What we’re looking for: intellectual honesty about updating in response to evidence. A student whose Week 3 recommendation was “deploy the decoder” and whose Week 5 measurements make them MORE confident — because the decoder maintains tier-level stability under int4 that matters for their specific imagined deployment — earns full marks. So does a student whose confidence shifts sideways: “I still prefer the decoder for accuracy-critical use, but the Week 5 calibration work added a T-scaling step I hadn’t previously scoped. The total deployment recipe has grown, not the architecture choice.” A student who refuses to commit to a position or ignores the prior recommendation loses credit not for the conclusion but for the lack of engagement.

General Notes

Conciseness is valued. A tight 2-page memo covering all five sections clearly will score higher than a 5-page memo that buries insights in filler.
Exact numbers will vary. Different bootstrap seeds, different quantization kernel versions, different batch-size fallbacks will produce different results. We grade reasoning about YOUR results, not whether you match specific targets.
No single right answer. The deployment recommendation, the tier-pattern interpretation, the calibration characterization are all genuinely open. We grade the quality of the argument, not the conclusion.
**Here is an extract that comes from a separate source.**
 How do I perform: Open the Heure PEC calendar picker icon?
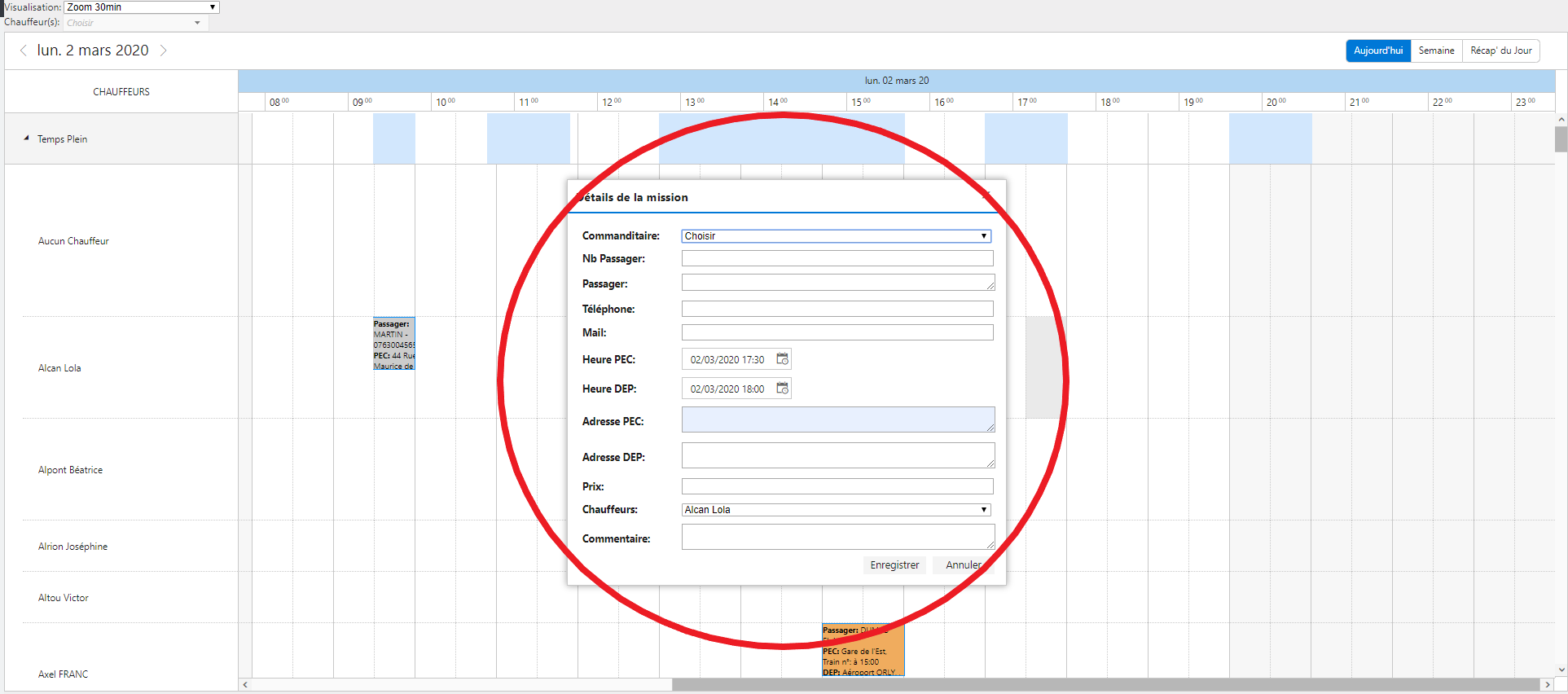click(x=782, y=359)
Intellectual honesty is rewarded. A student who writes “my int8 measurement was noisier than I expected and I’m treating the int8 vs fp16 latency gap as directional rather than precise” earns credit for engineering maturity — never loses credit for caution. A student who says “I don’t know whether this pattern generalizes without a reshuffle test” with a reasoned justification is showing exactly what we want.
Tables and figures do not count toward the page limit. Use them.
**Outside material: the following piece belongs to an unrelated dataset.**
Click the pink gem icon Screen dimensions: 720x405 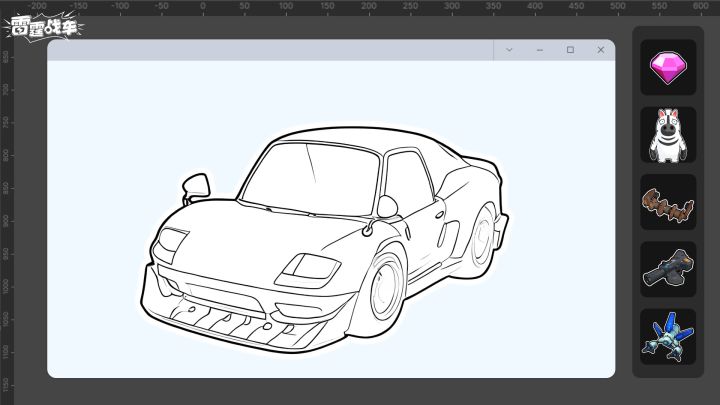(x=668, y=68)
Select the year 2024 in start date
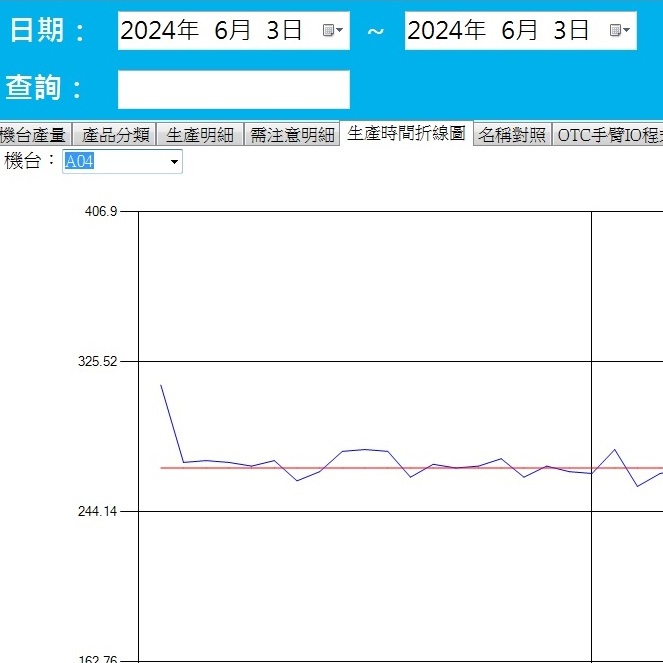 tap(159, 31)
Readings can be cited. If your argument uses a paper from readings/week5/ (the four spotlights, or QLoRA / BF16-or-Death / Diminishing Outliers / GPTQ from the reading list), name the author in-line. We are not grading citation format.
AI tools are allowed for coding, experimentation, and drafting prose, but you must understand and be able to explain every claim in your memo.

Version: 2026-04-22 — all bands sharpened post integration test. Subject to recalibration after first cohort submissions.